▶ [Provided passage]:

((

Here Magazine‘s Editorial Director Ally Betker reflects on Issue 6, from the virtues of a more accessible national parks system to the wisdom of cover star Phoebe Robinson. Purchase your copy here or at any Away retail location.
Growing up in the Midwest, I often traveled with my family to the national parks around the U.S. As a young child, I became a Junior Ranger at Rocky Mountain National Park by picking up 10 pieces of litter, telling other visitors why feeding wildlife is harmful, and completing an activity book with word games and drawings. Over the years, we drove west to Mesa Verde National Park in a rented minivan, my sister and me watching taped episodes of our favorite Disney Channel shows on a miniature TV wedged between the two front seats. We drove east to Great Smoky Mountains National Park in North Carolina and northeast to Acadia National Park in Maine. My parents felt these places were accessible—affordable, reachable via car, welcoming of their family of four.
During middle school, my enthusiasm waned; when we flew to Hawaii to spend time at Volcanoes National Park, I vividly remember refusing to get out of the car as we made stops along the Chain of Craters Road. (They were just big holes in the ground, after all.) Then, the summer after my freshman year of college, I proposed hiking the Grand Canyon as a family, the idea of outdoor adventuring suddenly appealing after nine months of snow and study at Boston University.
These days, spending time outside—whether at a national park, in Long Island or Upstate New York on a weekend escape, or even at one of the many green spaces in Brooklyn, where I live—is something I crave deeply. It refuels me and fills me up with light and air where Slack messages and Instagram feeds once took up space.
But, for any number of reasons, not everyone grew up with the privilege of parents who prioritized the outdoors; for every person who finds solace in nature, there are just as many who feel that, as vast as the National Park System is, there isn’t space for them within the outdoor community.
We were fortunate enough to have a few of the people who want to change that contribute to this issue: author James Edward Mills, who wrote about the first all-African American summit attempt on Denali in his book, The Adventure Gap; Danielle Williams, who created a community called Melanin Base Camp; Len Necefer, founder of Natives Outdoors; and Summer, founder of Fat Girls Hiking. It’s an encouraging look at the leaders working to effect positive change in this space.
Another person changing her space? Cover star and comedian Phoebe Robinson, who offers a refreshing take on what it means to “make it” in New York City—crummy apartments, credit card debt, and a truly formidable amount of hard work included. Her new book, Everything’s Trash, But It’s Okay, reads like a manual for anyone who feels like their journey to success looks different than everyone else’s.
Not everyone navigates the world the same way, after all, which we further chronicle in these pages, with a first-person essay about how food tells a deeper story of identity, a color-study of New Orleans, a look at the power of therapy in Buenos Aires. See below for more of our Issue 6 features—I hope there’s something here that you personally relate to. In Here Magazine’s world, there’s space for everyone.

))

▶ [Your instructions]:
Copy the Issue 6 letter between "Another person changing" and "space for everyone.", inclusive, swapping "manual" for "guide". Work from the Issue 6 letter alone.

▶ [Data listing]:
((

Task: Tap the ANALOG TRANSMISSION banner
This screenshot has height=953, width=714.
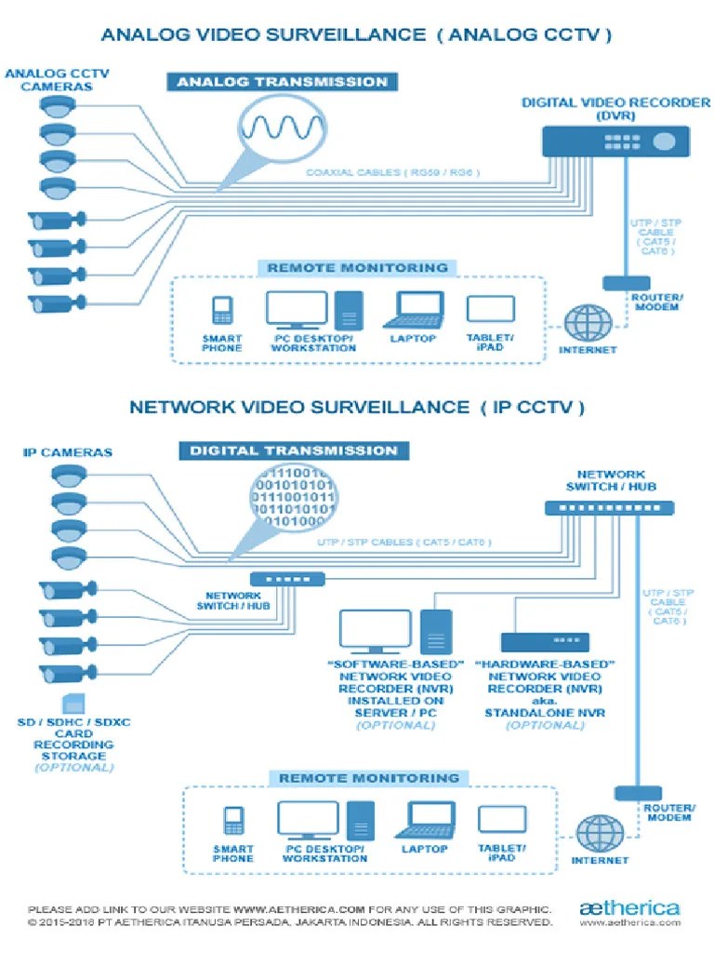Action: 282,82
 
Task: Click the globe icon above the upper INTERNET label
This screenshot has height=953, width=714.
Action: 588,323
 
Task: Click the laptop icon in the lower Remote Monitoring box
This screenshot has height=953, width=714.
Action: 424,820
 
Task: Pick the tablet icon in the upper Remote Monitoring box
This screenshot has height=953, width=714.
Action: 490,310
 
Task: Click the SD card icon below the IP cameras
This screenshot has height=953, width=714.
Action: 70,705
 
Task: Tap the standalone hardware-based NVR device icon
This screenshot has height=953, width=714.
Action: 545,641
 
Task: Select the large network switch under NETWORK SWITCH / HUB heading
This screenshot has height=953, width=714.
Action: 609,508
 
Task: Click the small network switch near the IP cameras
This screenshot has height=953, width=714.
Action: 287,578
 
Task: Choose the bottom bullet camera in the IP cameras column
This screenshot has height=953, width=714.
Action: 66,674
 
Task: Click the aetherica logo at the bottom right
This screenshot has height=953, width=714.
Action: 629,907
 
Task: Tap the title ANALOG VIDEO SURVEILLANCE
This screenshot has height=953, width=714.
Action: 262,35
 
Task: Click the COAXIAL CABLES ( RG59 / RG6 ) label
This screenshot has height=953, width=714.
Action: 390,173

))

▶ [Answer space]:
Another person changing her space? Cover star and comedian Phoebe Robinson, who offers a refreshing take on what it means to “make it” in New York City—crummy apartments, credit card debt, and a truly formidable amount of hard work included. Her new book, Everything’s Trash, But It’s Okay, reads like a guide for anyone who feels like their journey to success looks different than everyone else’s.
Not everyone navigates the world the same way, after all, which we further chronicle in these pages, with a first-person essay about how food tells a deeper story of identity, a color-study of New Orleans, a look at the power of therapy in Buenos Aires. See below for more of our Issue 6 features—I hope there’s something here that you personally relate to. In Here Magazine’s world, there’s space for everyone.